By Dr. Arnaud Antkowiak
l’Université Pierre et Marie Curie (Paris, France)
http://www.ida.upmc.fr/~antkowiak/))
Monday 9th of December 2013 – 14:00 / Room ME B10
Abstract:
Fluid-structure interactions are usually associated with elastic deformations imparted by the surrounding fluid’s inertia: flag fluttering, vocal folds vibrations, submarine cable oscillations…
At smaller scale though, a new type of fluid-structure interactions can arise. In the presence of interfaces, capillary forces may overcome inertial effects and become responsible for the
deformation imparted to surrounding elastic substrates.
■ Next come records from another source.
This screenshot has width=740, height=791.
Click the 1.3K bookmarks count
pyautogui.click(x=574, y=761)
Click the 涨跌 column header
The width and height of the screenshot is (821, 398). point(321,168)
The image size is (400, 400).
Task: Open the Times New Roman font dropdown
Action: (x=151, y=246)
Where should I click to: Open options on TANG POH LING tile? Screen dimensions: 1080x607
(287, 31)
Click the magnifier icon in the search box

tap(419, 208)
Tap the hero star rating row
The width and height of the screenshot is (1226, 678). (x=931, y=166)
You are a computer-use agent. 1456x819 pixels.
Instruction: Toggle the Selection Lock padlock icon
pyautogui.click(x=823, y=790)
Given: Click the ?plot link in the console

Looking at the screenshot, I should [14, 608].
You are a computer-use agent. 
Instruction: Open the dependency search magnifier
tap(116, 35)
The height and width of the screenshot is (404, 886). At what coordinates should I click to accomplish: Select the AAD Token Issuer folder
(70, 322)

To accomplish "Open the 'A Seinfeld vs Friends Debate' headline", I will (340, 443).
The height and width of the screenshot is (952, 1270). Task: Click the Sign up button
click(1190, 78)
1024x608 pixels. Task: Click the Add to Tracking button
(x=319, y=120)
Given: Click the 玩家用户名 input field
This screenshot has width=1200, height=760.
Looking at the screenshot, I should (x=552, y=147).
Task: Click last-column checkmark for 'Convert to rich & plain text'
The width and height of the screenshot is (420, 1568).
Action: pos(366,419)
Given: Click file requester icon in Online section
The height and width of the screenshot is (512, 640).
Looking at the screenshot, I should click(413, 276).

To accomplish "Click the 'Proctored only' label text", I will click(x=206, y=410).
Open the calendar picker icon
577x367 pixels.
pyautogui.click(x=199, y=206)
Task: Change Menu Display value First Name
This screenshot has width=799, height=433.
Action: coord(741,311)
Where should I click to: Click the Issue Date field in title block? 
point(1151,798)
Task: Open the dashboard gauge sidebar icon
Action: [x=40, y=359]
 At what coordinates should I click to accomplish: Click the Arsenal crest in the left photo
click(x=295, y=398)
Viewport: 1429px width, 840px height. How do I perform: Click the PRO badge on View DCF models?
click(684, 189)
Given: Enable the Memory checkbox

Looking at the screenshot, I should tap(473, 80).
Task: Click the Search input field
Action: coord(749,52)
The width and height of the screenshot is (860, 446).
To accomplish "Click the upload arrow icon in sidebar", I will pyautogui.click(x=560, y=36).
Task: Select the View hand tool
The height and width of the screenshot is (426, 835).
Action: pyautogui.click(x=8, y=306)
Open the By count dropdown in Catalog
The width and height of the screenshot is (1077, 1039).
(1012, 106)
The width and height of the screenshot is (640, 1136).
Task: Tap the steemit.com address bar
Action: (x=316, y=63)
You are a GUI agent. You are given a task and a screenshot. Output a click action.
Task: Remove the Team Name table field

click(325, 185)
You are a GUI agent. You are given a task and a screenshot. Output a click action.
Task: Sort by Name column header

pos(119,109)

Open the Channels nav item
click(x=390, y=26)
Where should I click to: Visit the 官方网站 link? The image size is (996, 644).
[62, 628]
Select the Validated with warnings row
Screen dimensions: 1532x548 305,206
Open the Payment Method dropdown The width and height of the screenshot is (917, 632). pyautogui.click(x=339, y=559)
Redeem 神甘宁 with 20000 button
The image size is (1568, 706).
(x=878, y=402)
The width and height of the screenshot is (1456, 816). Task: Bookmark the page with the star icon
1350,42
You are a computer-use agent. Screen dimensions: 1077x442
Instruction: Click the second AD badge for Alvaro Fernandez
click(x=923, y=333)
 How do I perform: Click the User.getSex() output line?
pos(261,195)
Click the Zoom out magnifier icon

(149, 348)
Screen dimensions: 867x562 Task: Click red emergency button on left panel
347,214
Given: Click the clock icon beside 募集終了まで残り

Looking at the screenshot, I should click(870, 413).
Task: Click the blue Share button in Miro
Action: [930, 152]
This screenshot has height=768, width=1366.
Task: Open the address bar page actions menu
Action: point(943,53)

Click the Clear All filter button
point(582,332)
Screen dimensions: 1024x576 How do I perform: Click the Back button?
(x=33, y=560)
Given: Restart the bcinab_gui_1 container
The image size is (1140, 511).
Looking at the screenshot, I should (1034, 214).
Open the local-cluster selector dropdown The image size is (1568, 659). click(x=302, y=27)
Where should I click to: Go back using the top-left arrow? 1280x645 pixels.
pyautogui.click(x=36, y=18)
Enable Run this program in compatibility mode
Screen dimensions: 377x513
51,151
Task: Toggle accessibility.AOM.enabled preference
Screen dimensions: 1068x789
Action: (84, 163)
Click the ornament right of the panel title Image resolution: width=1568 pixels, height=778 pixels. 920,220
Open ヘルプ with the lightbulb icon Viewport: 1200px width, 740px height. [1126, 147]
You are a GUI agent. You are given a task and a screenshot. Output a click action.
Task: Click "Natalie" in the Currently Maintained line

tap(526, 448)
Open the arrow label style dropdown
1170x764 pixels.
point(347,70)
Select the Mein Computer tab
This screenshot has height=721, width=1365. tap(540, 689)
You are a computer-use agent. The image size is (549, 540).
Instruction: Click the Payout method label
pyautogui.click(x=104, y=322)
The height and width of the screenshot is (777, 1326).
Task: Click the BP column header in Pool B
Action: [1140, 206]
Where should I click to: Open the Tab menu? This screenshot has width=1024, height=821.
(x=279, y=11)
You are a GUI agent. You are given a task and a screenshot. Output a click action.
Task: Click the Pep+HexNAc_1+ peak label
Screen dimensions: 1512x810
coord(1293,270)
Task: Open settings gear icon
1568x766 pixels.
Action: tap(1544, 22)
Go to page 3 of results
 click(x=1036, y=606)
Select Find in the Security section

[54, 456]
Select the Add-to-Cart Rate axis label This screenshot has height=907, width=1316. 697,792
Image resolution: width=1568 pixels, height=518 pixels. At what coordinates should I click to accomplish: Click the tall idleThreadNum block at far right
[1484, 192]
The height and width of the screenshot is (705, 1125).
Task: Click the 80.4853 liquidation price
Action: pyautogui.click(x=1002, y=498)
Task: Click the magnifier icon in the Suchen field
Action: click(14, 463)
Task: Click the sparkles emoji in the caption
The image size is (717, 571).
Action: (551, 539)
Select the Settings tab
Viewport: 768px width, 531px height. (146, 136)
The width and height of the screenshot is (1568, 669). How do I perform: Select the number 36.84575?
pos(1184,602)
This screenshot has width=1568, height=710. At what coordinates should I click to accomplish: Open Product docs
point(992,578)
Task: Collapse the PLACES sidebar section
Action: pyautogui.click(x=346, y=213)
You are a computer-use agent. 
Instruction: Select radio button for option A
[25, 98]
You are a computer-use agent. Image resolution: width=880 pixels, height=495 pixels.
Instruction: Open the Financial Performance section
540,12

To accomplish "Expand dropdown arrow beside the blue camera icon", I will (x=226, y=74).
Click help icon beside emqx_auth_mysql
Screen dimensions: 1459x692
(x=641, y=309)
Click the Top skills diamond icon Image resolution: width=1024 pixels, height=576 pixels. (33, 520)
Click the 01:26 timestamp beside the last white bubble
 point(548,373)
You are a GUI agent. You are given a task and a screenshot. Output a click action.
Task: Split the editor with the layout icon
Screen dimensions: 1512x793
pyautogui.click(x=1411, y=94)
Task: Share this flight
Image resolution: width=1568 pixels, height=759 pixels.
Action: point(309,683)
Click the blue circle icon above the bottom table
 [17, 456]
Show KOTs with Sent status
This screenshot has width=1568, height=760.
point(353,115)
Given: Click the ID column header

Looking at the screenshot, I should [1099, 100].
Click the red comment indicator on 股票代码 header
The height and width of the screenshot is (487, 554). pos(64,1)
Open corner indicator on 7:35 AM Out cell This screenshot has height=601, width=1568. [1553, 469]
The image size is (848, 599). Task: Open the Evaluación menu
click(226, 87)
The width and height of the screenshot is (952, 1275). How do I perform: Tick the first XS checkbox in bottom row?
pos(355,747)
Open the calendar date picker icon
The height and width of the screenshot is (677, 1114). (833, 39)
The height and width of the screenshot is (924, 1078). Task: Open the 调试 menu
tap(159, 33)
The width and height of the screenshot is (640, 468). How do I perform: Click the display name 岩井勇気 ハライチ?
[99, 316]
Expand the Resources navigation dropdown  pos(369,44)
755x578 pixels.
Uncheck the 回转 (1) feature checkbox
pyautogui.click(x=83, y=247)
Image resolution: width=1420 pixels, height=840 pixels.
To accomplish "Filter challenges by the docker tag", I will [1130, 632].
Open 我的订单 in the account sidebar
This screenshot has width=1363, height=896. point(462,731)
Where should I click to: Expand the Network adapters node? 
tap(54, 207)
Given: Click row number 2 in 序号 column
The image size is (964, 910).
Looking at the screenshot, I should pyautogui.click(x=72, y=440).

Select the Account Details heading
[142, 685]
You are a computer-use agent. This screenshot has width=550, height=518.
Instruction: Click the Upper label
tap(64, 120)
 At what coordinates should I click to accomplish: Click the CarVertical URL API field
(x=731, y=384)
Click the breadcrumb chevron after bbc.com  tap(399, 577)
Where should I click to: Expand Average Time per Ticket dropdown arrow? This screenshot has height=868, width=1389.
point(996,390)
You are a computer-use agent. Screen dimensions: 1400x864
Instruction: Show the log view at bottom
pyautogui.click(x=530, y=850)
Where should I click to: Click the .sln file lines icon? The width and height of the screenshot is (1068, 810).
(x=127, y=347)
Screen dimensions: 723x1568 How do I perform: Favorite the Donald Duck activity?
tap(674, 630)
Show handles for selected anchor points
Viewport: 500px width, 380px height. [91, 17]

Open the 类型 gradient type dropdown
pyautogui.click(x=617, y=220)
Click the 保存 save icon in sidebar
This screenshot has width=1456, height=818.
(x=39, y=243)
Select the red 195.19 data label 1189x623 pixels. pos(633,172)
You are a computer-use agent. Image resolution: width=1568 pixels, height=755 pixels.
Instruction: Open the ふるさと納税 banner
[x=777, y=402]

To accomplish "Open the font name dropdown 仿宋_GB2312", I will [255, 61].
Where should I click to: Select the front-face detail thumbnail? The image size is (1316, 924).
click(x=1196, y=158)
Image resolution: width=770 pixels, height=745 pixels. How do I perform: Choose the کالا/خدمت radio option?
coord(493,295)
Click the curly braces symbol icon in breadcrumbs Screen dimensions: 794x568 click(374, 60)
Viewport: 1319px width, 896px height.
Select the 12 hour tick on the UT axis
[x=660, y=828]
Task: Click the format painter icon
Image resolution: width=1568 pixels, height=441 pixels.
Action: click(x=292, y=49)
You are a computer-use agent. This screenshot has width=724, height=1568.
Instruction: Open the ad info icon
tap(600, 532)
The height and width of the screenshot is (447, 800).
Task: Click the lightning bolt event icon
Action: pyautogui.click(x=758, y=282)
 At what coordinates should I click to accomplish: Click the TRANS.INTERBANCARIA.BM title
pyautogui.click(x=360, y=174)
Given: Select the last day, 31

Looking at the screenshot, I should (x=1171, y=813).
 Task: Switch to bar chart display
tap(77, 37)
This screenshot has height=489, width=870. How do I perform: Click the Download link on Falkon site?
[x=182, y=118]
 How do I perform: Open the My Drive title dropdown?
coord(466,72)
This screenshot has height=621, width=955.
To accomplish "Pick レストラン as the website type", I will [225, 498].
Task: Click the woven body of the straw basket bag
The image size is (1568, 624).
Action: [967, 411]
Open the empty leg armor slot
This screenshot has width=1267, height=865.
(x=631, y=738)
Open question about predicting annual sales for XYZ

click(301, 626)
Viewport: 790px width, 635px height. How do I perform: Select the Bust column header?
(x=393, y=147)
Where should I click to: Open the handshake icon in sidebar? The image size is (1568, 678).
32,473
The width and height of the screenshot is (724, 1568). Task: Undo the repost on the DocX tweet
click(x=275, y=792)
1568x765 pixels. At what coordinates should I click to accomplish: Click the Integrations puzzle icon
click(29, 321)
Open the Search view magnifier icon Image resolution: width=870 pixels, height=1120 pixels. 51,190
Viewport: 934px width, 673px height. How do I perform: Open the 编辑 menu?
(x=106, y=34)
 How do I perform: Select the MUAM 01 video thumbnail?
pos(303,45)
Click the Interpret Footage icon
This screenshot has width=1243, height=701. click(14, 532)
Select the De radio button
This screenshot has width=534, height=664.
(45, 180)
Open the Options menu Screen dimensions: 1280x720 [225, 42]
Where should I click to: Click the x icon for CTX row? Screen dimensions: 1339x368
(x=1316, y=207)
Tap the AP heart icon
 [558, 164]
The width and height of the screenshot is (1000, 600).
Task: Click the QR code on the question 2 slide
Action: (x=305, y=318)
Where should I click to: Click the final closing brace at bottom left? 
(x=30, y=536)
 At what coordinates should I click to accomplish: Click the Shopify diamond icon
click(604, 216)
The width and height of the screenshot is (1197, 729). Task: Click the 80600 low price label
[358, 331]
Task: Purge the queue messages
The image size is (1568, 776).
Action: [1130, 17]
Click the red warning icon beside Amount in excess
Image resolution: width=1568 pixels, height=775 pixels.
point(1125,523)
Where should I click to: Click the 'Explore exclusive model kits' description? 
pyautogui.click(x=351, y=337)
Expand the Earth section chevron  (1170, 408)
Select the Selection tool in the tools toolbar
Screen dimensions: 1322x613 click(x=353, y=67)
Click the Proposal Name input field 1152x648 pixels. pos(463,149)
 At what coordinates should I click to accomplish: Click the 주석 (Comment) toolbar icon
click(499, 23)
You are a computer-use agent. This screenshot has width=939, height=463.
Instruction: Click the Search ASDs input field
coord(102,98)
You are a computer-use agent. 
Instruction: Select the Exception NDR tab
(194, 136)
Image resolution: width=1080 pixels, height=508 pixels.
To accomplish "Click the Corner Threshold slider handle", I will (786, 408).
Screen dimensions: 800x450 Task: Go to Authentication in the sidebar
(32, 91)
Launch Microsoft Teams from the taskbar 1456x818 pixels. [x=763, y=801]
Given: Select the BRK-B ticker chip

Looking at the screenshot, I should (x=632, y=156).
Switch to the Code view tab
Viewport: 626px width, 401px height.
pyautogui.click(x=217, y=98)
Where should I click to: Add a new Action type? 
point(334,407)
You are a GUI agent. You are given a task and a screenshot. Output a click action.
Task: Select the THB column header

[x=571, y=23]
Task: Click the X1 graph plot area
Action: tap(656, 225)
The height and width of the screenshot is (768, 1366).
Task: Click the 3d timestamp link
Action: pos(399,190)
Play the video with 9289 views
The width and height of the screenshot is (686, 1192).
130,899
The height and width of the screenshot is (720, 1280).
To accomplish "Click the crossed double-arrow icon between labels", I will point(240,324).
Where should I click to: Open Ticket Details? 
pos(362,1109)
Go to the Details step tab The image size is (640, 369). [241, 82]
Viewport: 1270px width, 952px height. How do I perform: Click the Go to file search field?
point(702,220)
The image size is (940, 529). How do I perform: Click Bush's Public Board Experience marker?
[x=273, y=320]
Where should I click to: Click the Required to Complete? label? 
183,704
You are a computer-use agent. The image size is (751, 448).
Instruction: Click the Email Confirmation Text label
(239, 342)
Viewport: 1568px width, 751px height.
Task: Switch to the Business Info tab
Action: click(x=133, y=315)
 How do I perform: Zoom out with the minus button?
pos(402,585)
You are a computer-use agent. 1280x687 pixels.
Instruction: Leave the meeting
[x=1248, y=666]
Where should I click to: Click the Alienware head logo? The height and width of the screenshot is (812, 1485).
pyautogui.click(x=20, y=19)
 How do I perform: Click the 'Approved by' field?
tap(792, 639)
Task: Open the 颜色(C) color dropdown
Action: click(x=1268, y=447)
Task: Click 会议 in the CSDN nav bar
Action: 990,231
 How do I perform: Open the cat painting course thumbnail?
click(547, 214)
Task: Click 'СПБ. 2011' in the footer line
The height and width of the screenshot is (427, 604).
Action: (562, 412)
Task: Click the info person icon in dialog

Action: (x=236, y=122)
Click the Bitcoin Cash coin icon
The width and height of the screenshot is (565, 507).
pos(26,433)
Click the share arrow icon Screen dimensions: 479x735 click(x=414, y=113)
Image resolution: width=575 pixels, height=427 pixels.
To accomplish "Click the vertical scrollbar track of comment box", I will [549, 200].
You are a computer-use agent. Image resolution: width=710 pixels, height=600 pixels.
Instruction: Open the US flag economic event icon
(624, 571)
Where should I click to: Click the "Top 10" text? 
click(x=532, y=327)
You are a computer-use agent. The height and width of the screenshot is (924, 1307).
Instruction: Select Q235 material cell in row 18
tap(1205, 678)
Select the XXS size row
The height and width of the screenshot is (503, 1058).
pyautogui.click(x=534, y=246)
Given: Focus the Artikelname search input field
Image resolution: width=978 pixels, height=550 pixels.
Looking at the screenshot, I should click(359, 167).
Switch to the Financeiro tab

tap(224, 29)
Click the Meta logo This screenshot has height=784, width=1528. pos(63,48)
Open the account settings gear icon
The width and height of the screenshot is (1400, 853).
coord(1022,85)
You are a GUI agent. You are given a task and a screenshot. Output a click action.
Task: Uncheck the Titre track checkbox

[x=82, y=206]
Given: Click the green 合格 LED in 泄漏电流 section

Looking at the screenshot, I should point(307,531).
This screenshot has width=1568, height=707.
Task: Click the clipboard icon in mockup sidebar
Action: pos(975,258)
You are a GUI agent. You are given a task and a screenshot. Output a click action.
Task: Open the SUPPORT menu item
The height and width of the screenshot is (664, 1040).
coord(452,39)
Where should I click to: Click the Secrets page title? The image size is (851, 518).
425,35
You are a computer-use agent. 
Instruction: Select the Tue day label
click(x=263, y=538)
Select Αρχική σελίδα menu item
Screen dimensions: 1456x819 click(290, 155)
These elastocapillary phenomena are all the more important that the length scales are small and/or the substrate is soft.
This makes them particularly relevant in the biological (neonatal pulmonary collapse, insect adhesion…) or microfabrication contexts.
After reviewing the last developments in the area, I will illustrate some of the elastocapillarity specifics by presenting three experiments exhibiting this particular solid-fluid coupling:
• 3D object formation and dynamical shape selection by impacting a drop over a soft membrane;
• snapping of an elastic arch with capillary forces;
• extraction of a soft object sticking to a liquid surface;
I will particularly focus on the dynamics of these phenomena and their instabilities, making elastocapillary settings clearly distinct from purely elastic or purely fluid systems.
Arnaud Antkowiak (http://www.ida.upmc.fr/~antkowiak/) is an Assistant Professor at Université Pierre et Marie Curie (Paris, France). His research interests focus on the violently deformed liquid-gas interfaces, such as torn thin liquid films, drop splashes or liquid fragmentation. He is also interested in capillarity-induced deformations of soft and/or thin elastic objects, and is currently investigating the role of these elastocapillary interactions in biological systems.